I'm new to all this and currently considering all my options.  I'm going to start making appointments with various clinics soon.  But I'm just wondering if there are any other single lesbians out there who would be willing to share their experiences.

Given that I'm not in a relationship, I'm aware that the whole process is only going to increase the likelihood of people presuming that I am straight.  How have you all handled this?  Did you "come-out" to the people in the clinic?  Or in baby-groups if you've got a little one? If you have an older child, how did you explain your sexuality to them if you weren't in a relationship?

So many questions!


----------



## LisaAndLaura (Feb 16, 2011)

Hi Allie

I can't answer your questions I'm afraid, but just wanted to say hello and welcome!  We didn't go down the clinic route, and were lucky enough to conceive using AI at home.  Best of luck on your journey.

Lisa xx


----------



## ♥JJ1♥ (Feb 11, 2006)

Allie if you pop onto the single girls thread (the pregnant and parenting side) there are some single lesbians  who are mums or pregnant who could help you
Lx


----------



## GIAToo (Nov 8, 2009)

Yes, come and say hello to other singlies! Funnily enough I think a lot of people think we must be lesbians 'cos we done this alone!   

Welcome!
GIA Tooxx


----------



## midnightaction (May 20, 2003)

I am a single lesbian who is currently pregnant, I get alot of assumptions even from people who know me who think I had a relapse and slept with a man to get pregnant, it's a bit ridiculous really and I love putting them straight !! (No pun intended !!!  )
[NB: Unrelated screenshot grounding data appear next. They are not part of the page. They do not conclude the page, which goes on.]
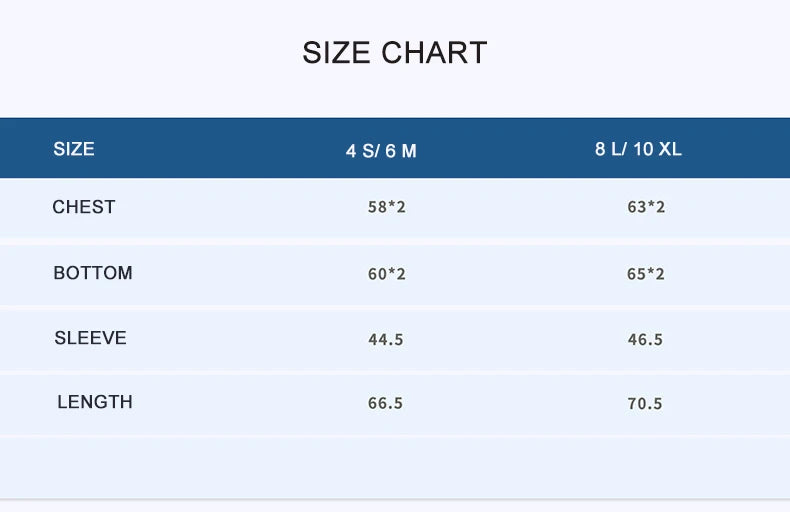Choose the 66.5 length value
Screen dimensions: 790x512
click(385, 404)
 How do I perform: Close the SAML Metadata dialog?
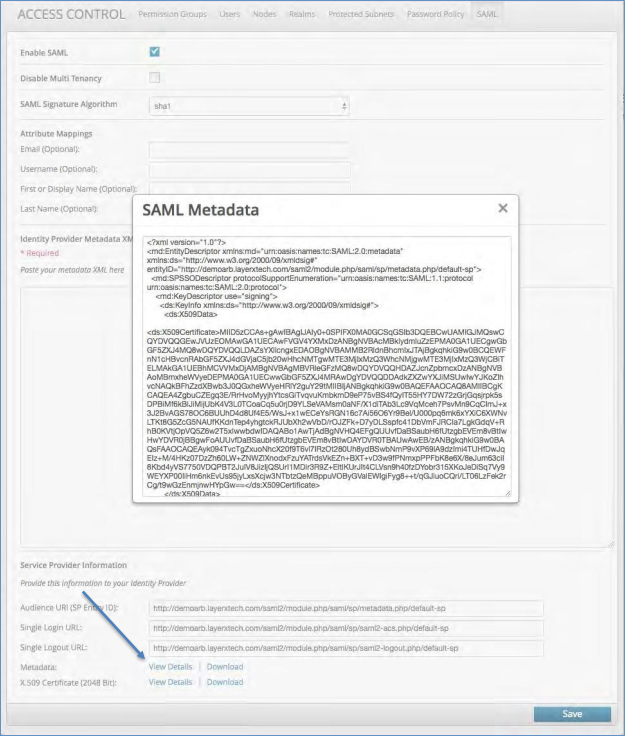(503, 208)
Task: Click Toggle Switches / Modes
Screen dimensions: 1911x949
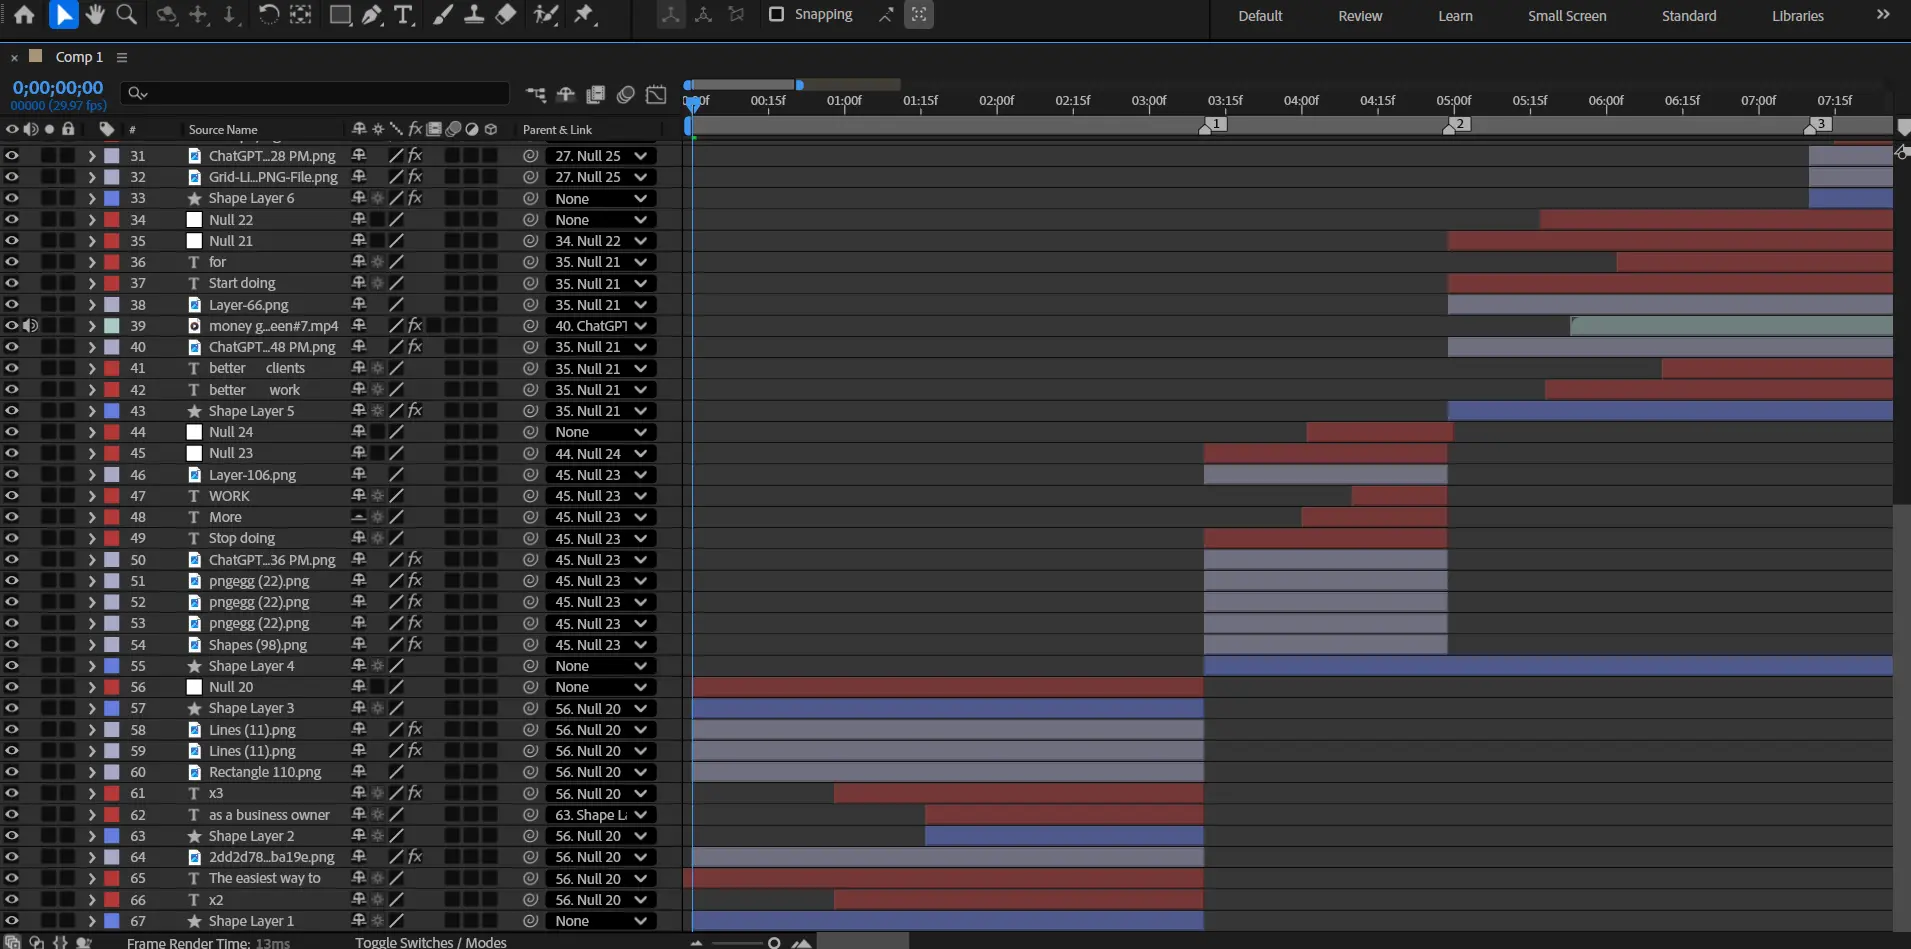Action: (x=430, y=942)

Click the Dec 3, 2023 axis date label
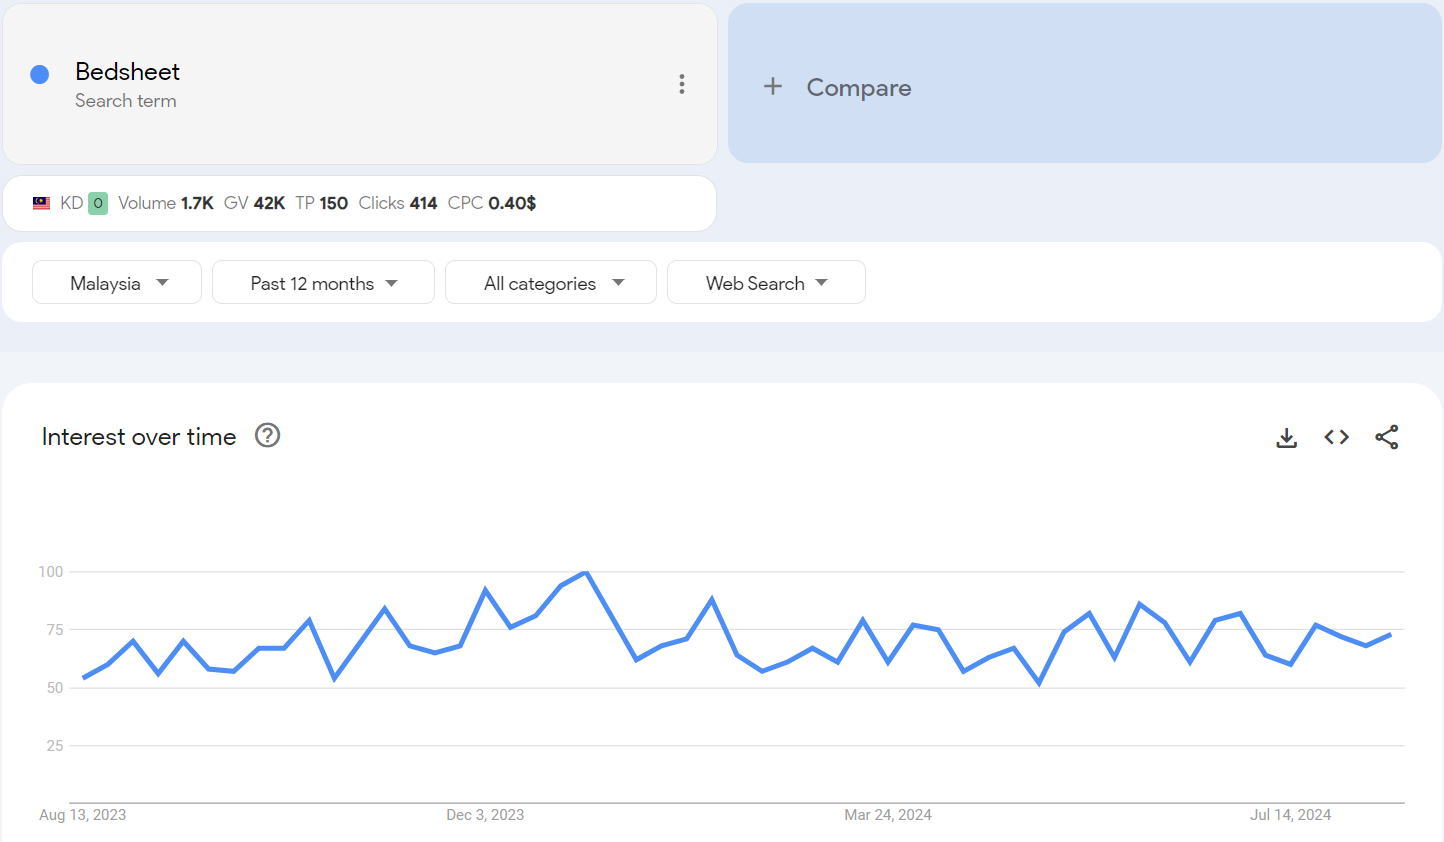(x=485, y=815)
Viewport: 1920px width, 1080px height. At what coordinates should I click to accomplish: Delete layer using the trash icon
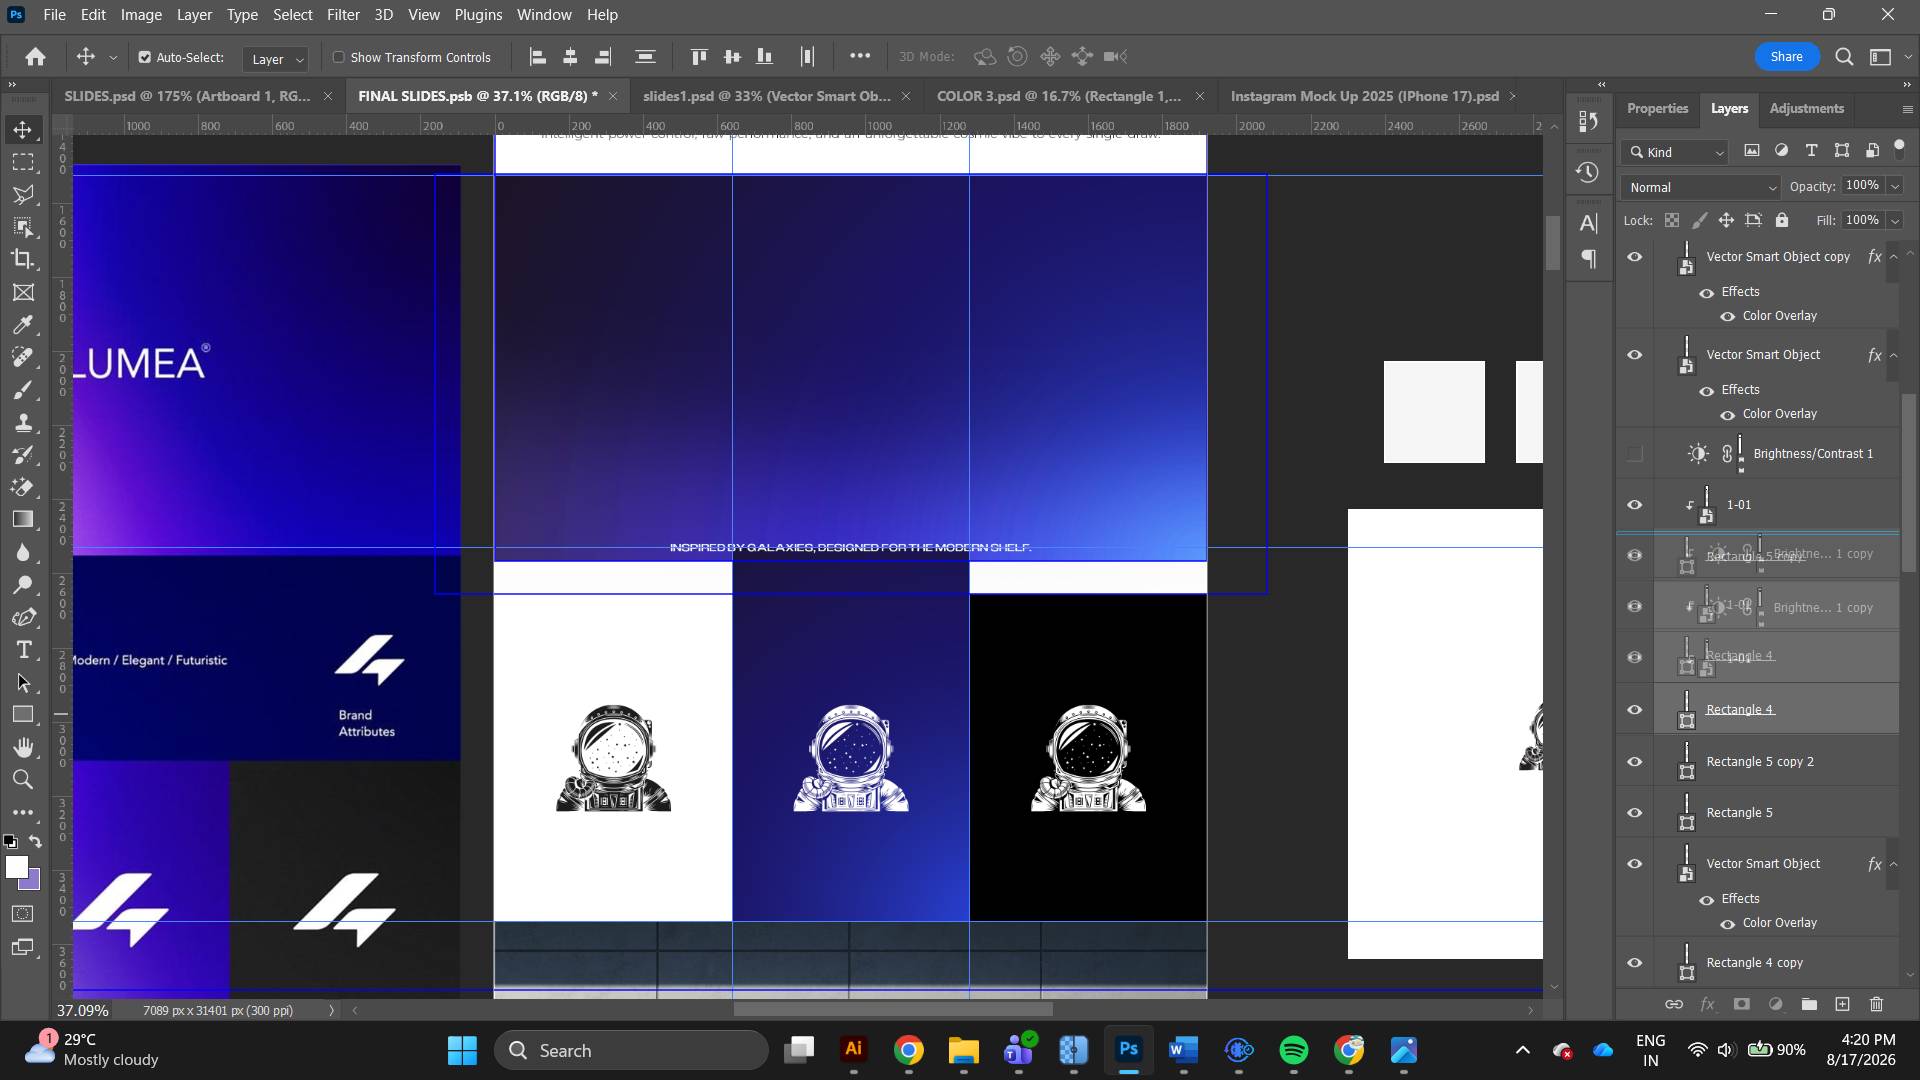pyautogui.click(x=1876, y=1004)
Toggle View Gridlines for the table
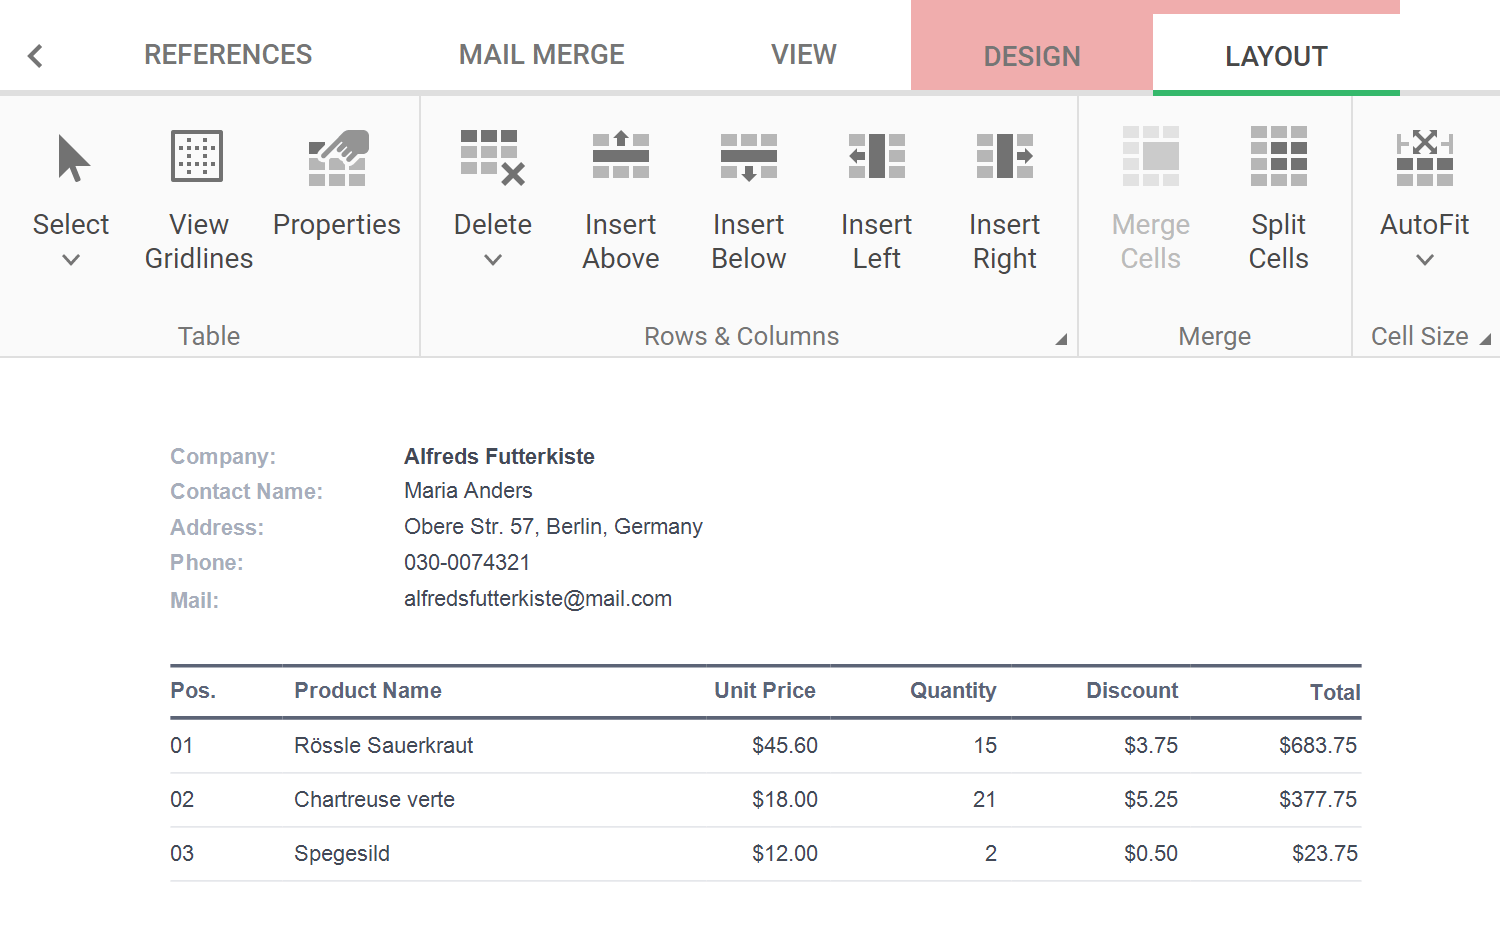Screen dimensions: 1500x952 (x=198, y=157)
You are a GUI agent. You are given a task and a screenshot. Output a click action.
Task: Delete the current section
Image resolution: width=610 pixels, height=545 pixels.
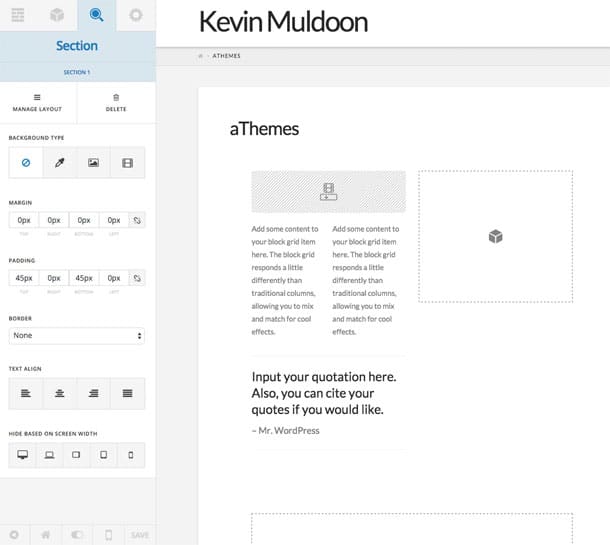pos(116,102)
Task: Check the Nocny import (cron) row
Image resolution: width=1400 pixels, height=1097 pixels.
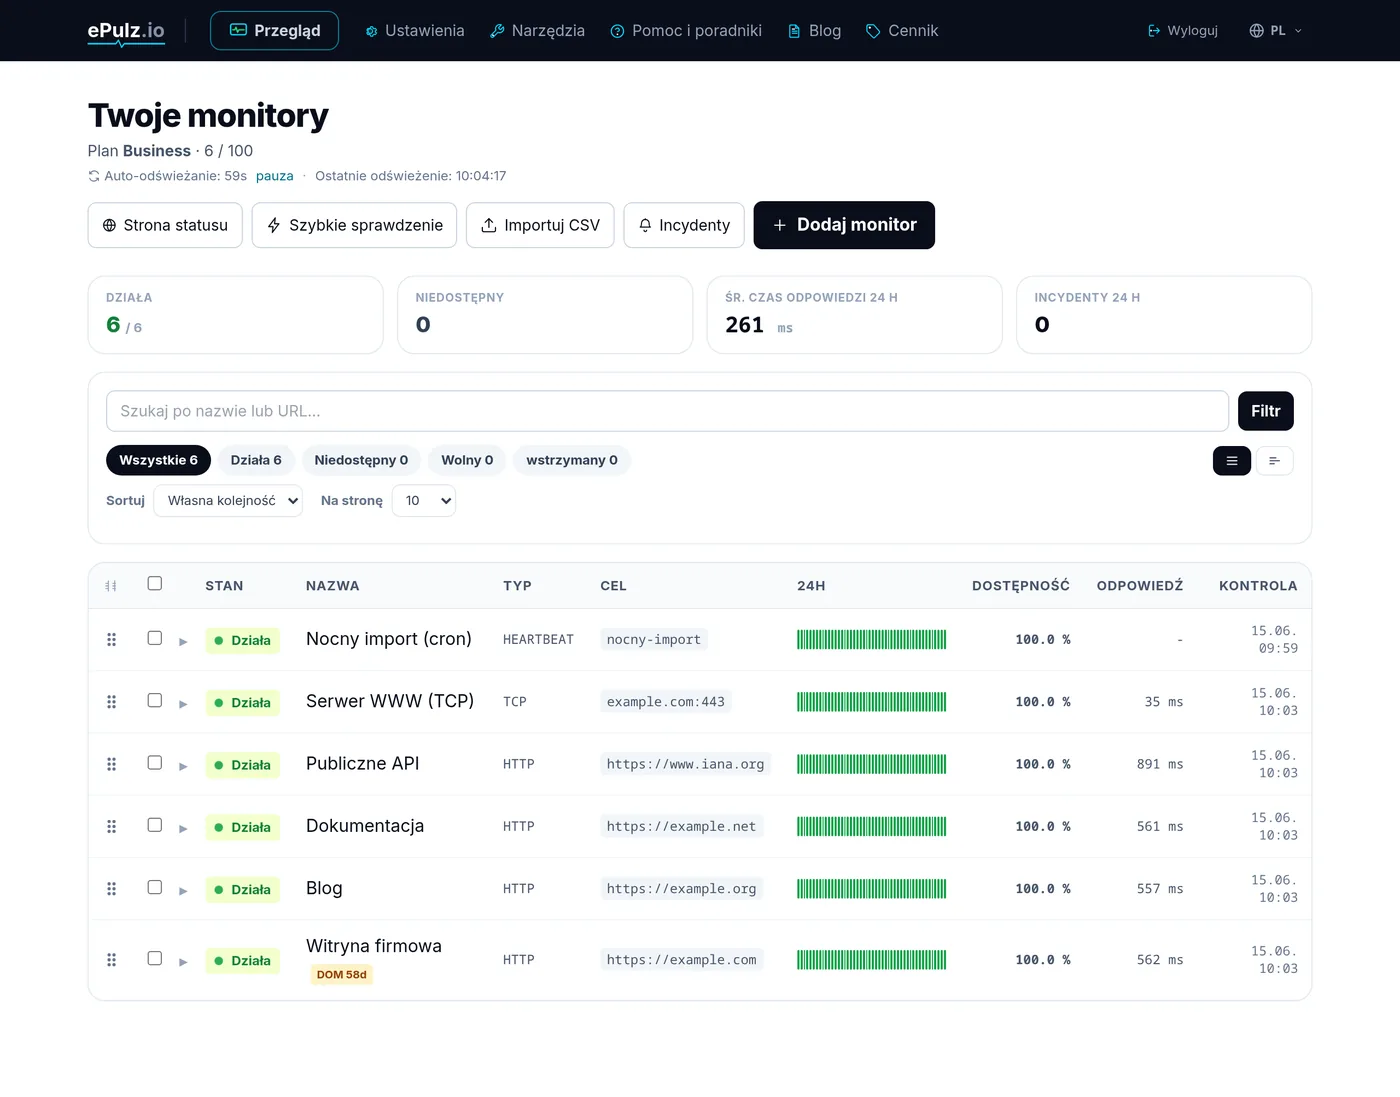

As other have said, come and join us on the singles thread  

Sarah x x


----------



## southern_angel (Jun 16, 2008)

Hi Allie, 

I'm a single lesbian mum to a baby boy and finding the whole experience very 'interesting' in terms of what others assume   No he wasn't an accident, yes I am still a goldstar lesbian!!! 

Happy to chat more by pm or email   

Angel


----------



## babynumber (Apr 6, 2009)

Hi Ladies,

I'm interested to know, have many ladies over 40 had success with AI at home, with donor sperm?  I'm still looking for a donor, but am mindful of the fact that I'm 40 , nearly 41  and even if I do find one chances are very slim it would work.  I have on and off 'unexplained' infertility.  Just seems to be age and hormones coming into play.  But, I'm still hoping.

Finding a donor is the hard thing.  I did ask one friend, as a possible Known Donor, but he said he wouldnt be able to do it, because of his personal circumstances with new gf etc.  So I'm having to consider alternatives, ie donor sites.  It's all very scary 

Good luck everyone.

xx


----------



## Mish3434 (Dec 14, 2004)

Hi Babynumber,

It may be worth you asking your question over on the Over 40's board

http://www.fertilityfriends.co.uk/forum/index.php?board=162.0

Good luck on your journey

Shelley x


----------



## babynumber (Apr 6, 2009)

Thank you Shelley xx


----------



## EllieBrighton (May 16, 2012)

Hello I just thought I would see if you were still on this, as I am in a similar situation.

I am a 33 year old single lesbian living in brighton and i have just ordered my first batch of sperm for my first IUI treatment next month. I would LOVE to talk to anyone similar as although have lots of supportive friends, I don't know anyone else going though anything even remotely similar to me.

Let me know if you can share!

Ellie xx


----------



## BECKY7 (Feb 2, 2011)

Hi ladies  Hope you all don't mind me crushing in  and I was wonder if you could tell me how to go about using sperm donor from either home or IUI as I don't really know where to start blah blah  really hope you could help me please.
Thank you.
Becky7 xx


----------